Monday, November 19, 2012

Silly stuff: President Obama and Michael Douglas

So often I am tempted to write up some dumb, and not always so dumb, observations about politics and society in general. Finally, I chanced upon just the right format. Hope you enjoy it.

The Obama-Douglas defensives:
President Obama’s fiery defense of U.N. Ambassador Susan E. Rice over the fatal raid in Libya was impressive, but hardly original. No surprise if Obama saw the 1995 film “The American President” starring Michael Douglas as a widowed president attacked for having a girlfriend played by Annette Bening. People who yearned for a real president to issue his defiant speech got their wish, sort of. Check the similarities:

President: “She has represented the United States and our interests in the United Nations with skill, and professionalism, and toughness, and grace.”

Douglas: “Sydney Ellen Wade has done nothing to you, Bob. She has done nothing but put herself through school, represent the interests of public school teachers, and lobby for the safety of our natural resources. You want a character debate, Bob? You better stick with me, ’cause Sydney Ellen Wade is way out of your league.”

President: “If Senator (John) McCain and Sen. (Lindsey) Graham and others want to go after somebody, they should go after me…I’m happy to have that discussion with them.”

Douglas: “If you want to talk to me about character, Bob, you’d better come at me with more than a burning flag and a membership card. If you want to talk about character and American values, fine. Just tell me where and when, and I’ll show up.”

As they say in the movie, Susan E. Rice, knock ‘em dead.

Filibuster busters: What does Elizabeth Warren know that Harry Reid doesn’t? Warren, who ousted Republican Sen. Scott Brown of Massachusetts, vows to seek to end or curtail the power of the filibuster in January on the first day of the Senate’s session. Until recently, even some Democrats saw nothing wrong with a legislative rule that in effect requires 60 votes to allow a majority vote on legislation. Reid, the Senate majority leader, made a deal with GOP leader Mitch McConnell two years ago to retain the filibuster so long as Senate Republicans do not abuse it. Of course, the GOP abused it and often incited Reid to rave and rant about it. Finally, Reid last May declared that he changed his mind about the filibuster, but was vague about what he would do. Warren, a half-dozen other new senators and three incumbents who pressed for filibuster reform in January 2011 appear likely to remind Reid. Let’s hope so.

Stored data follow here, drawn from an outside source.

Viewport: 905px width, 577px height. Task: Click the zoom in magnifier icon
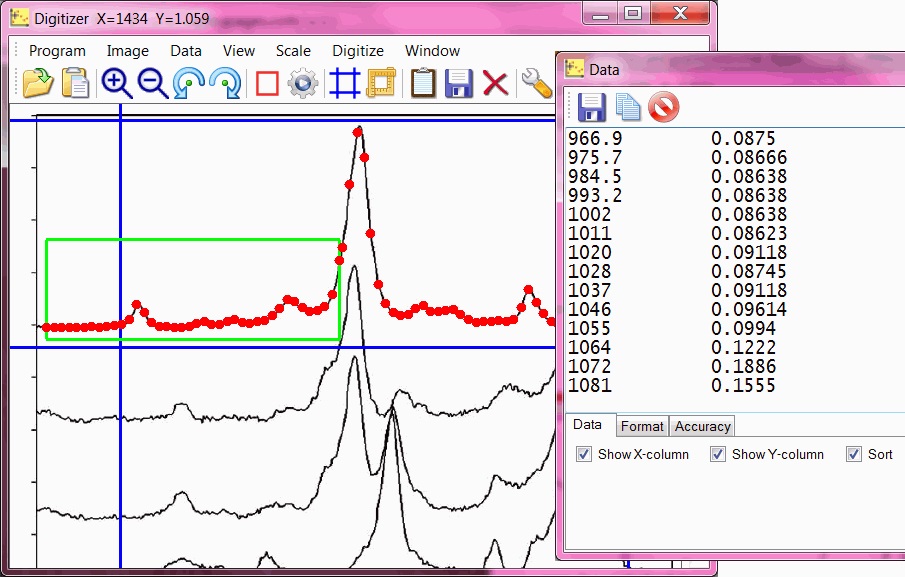pos(116,83)
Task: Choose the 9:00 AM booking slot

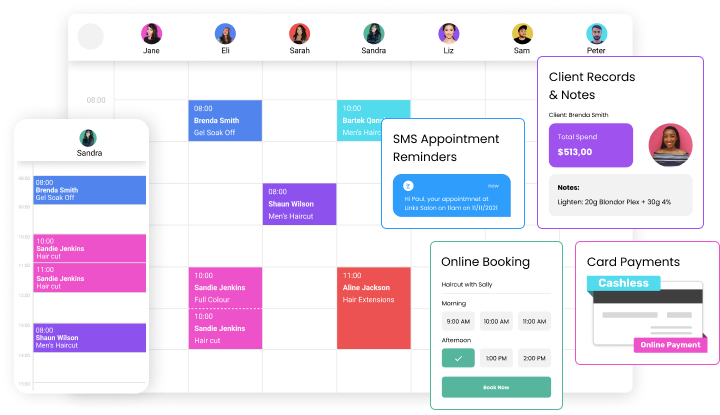Action: point(458,321)
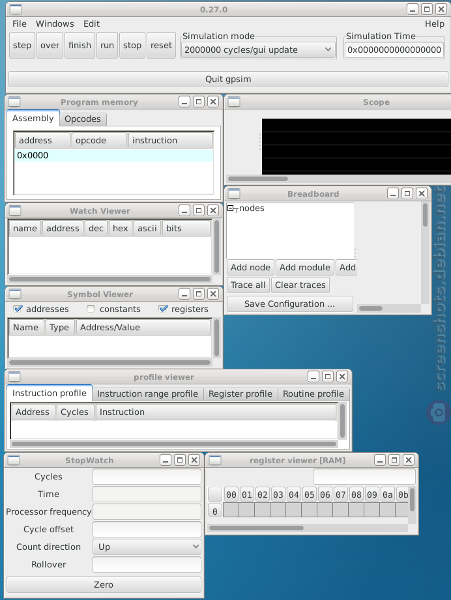The height and width of the screenshot is (600, 451).
Task: Toggle the addresses checkbox in Symbol Viewer
Action: pos(18,309)
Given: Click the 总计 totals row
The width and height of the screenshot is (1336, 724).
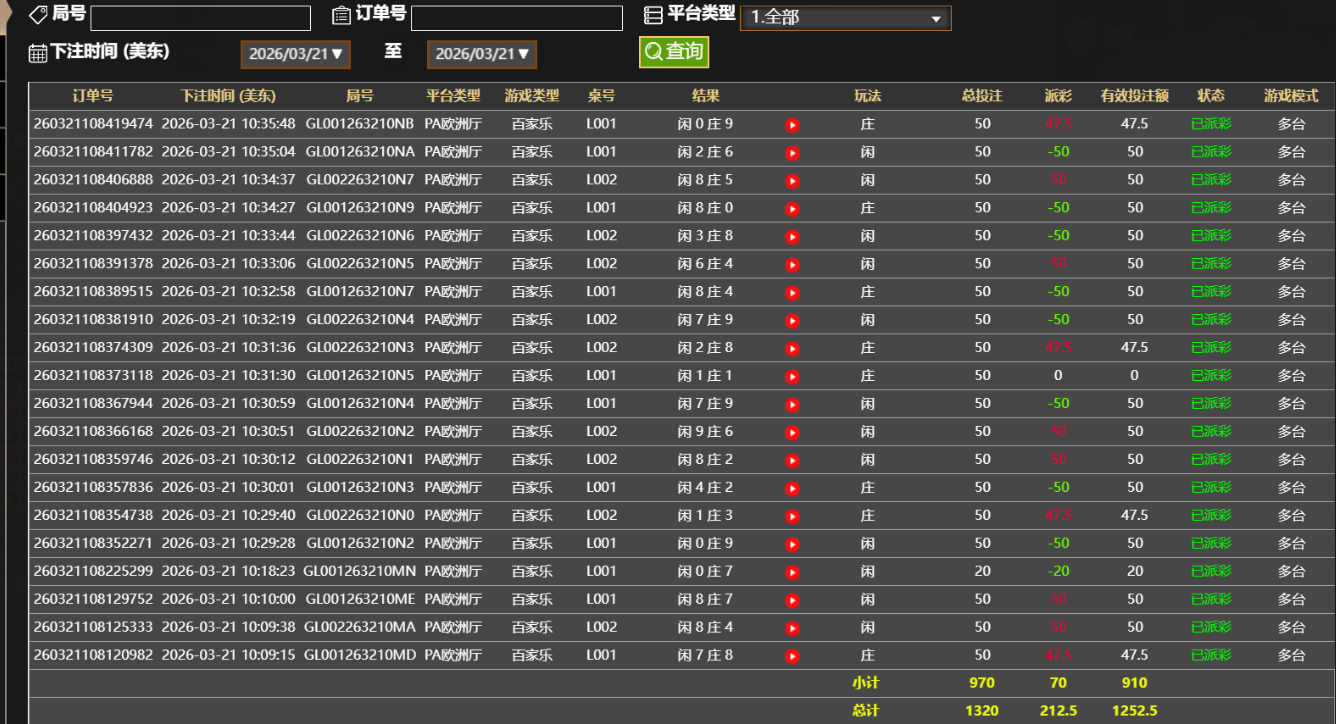Looking at the screenshot, I should [x=868, y=711].
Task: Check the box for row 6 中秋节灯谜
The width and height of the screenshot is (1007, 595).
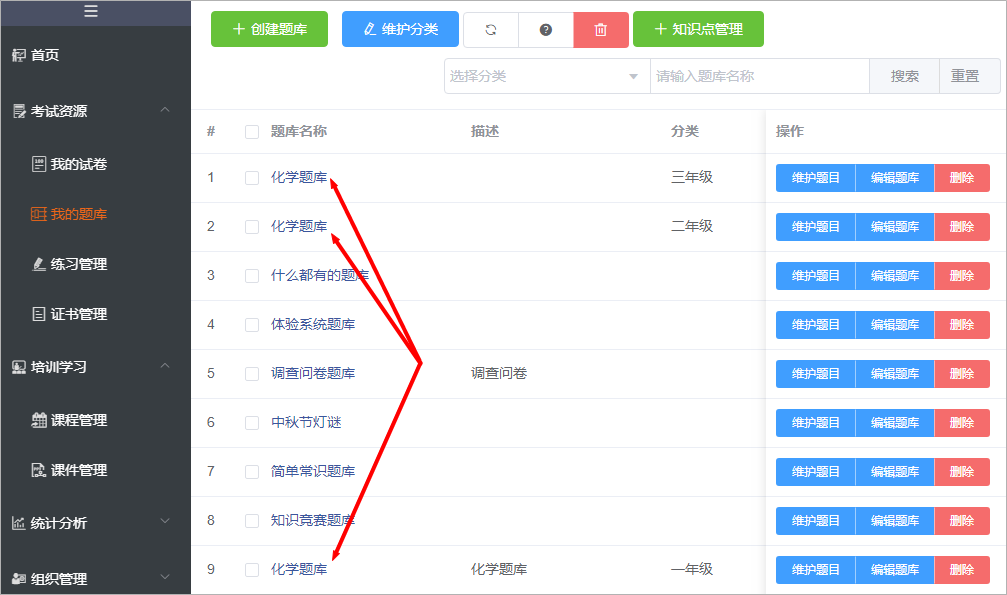Action: (x=252, y=423)
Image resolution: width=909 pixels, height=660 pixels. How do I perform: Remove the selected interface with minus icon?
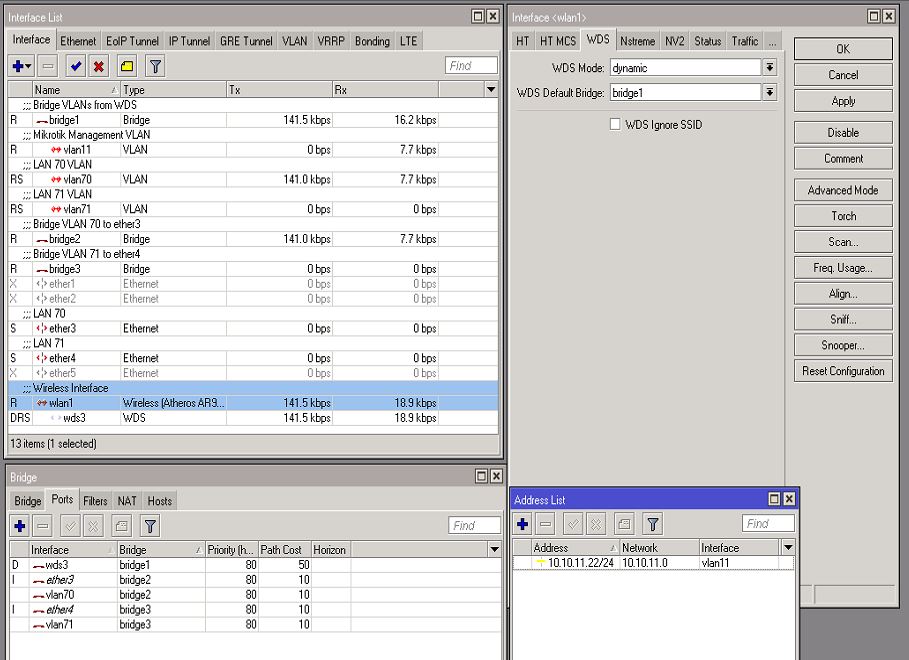pos(47,65)
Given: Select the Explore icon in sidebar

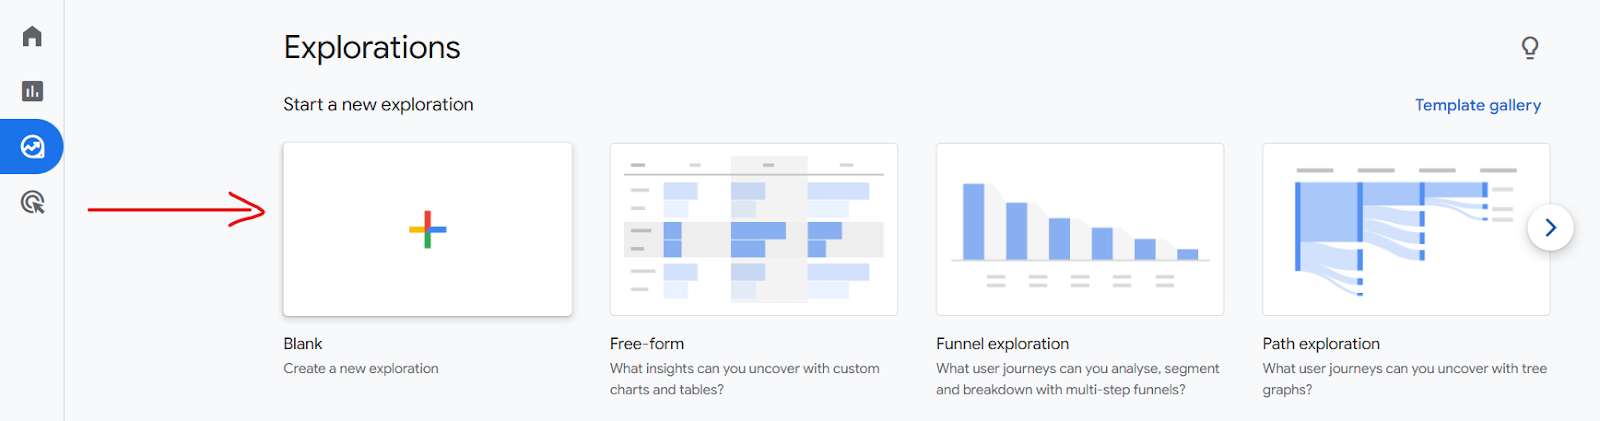Looking at the screenshot, I should pyautogui.click(x=32, y=147).
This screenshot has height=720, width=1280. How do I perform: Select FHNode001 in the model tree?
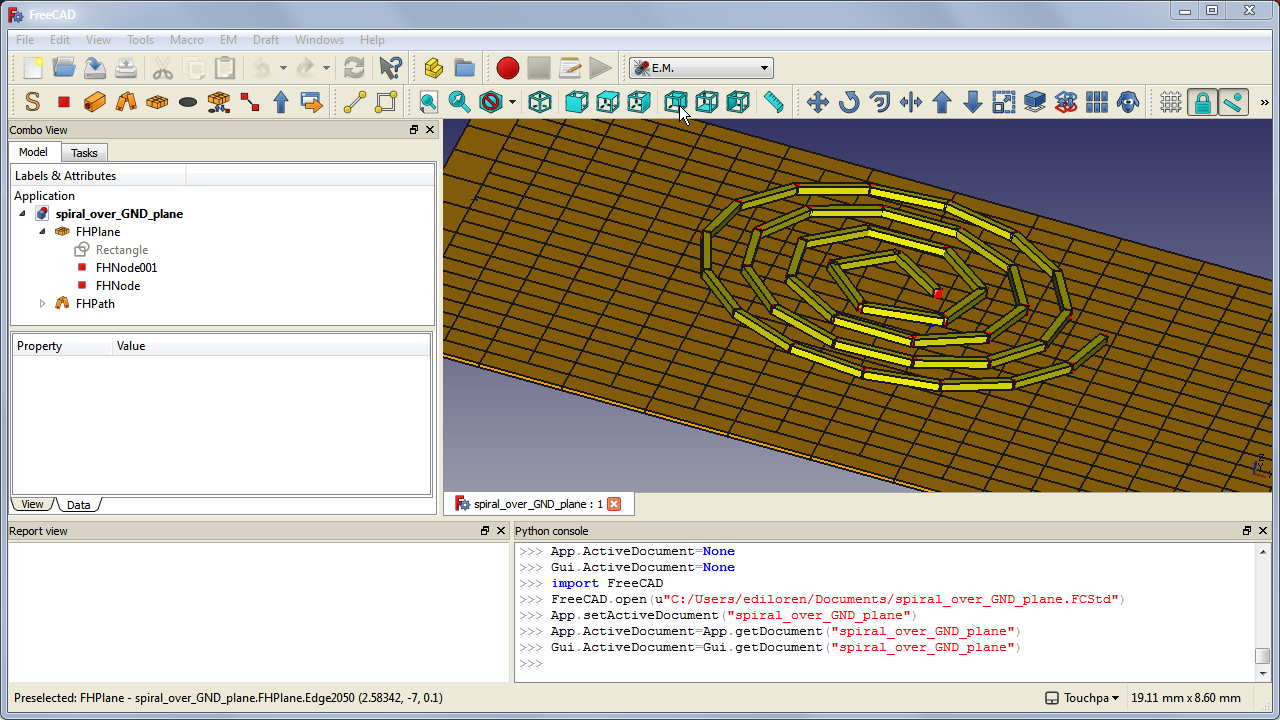[126, 268]
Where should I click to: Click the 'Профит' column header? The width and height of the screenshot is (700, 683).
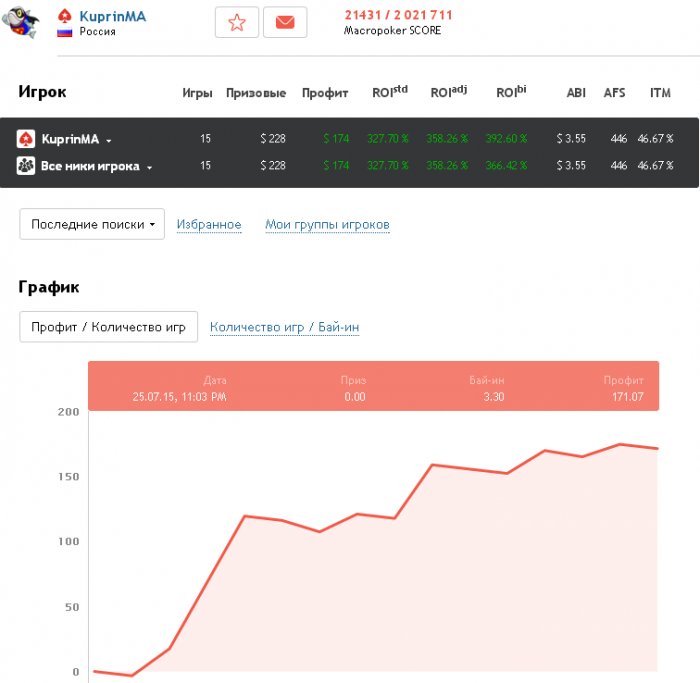point(325,93)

Death to…us? Arabs holding a vigil in Bethlehem outside the Church of the Nativity held up banners that read: “We would die for Gaza.” They almost did. A Hamas rocket targeting Jerusalem landed in the vicinity of Bethlehem. Ironic if their brothers in Gaza were to level the Church of the Nativity by accident.

 

Post-traumatic Berman-Sherman Disorder:
The long nightmare suffered by my brethren in Los Angeles may be over, but now Jewish Angelenos must endure the emotional aftermath. Because of California’s strange and counter-productive new primary system, the vast majority of L.A.’s 600,000 Jews live either in the merged congressional district in which Brad Sherman fought and won two monumental contests against fellow incumbent Howard Berman, or where Henry Waxman had to stave off a so-called independent who previously contributed $285,000 to Republicans. Now these poor Jews - not to mention their righteous Gentile neighbors - must contend with…Shetl shock.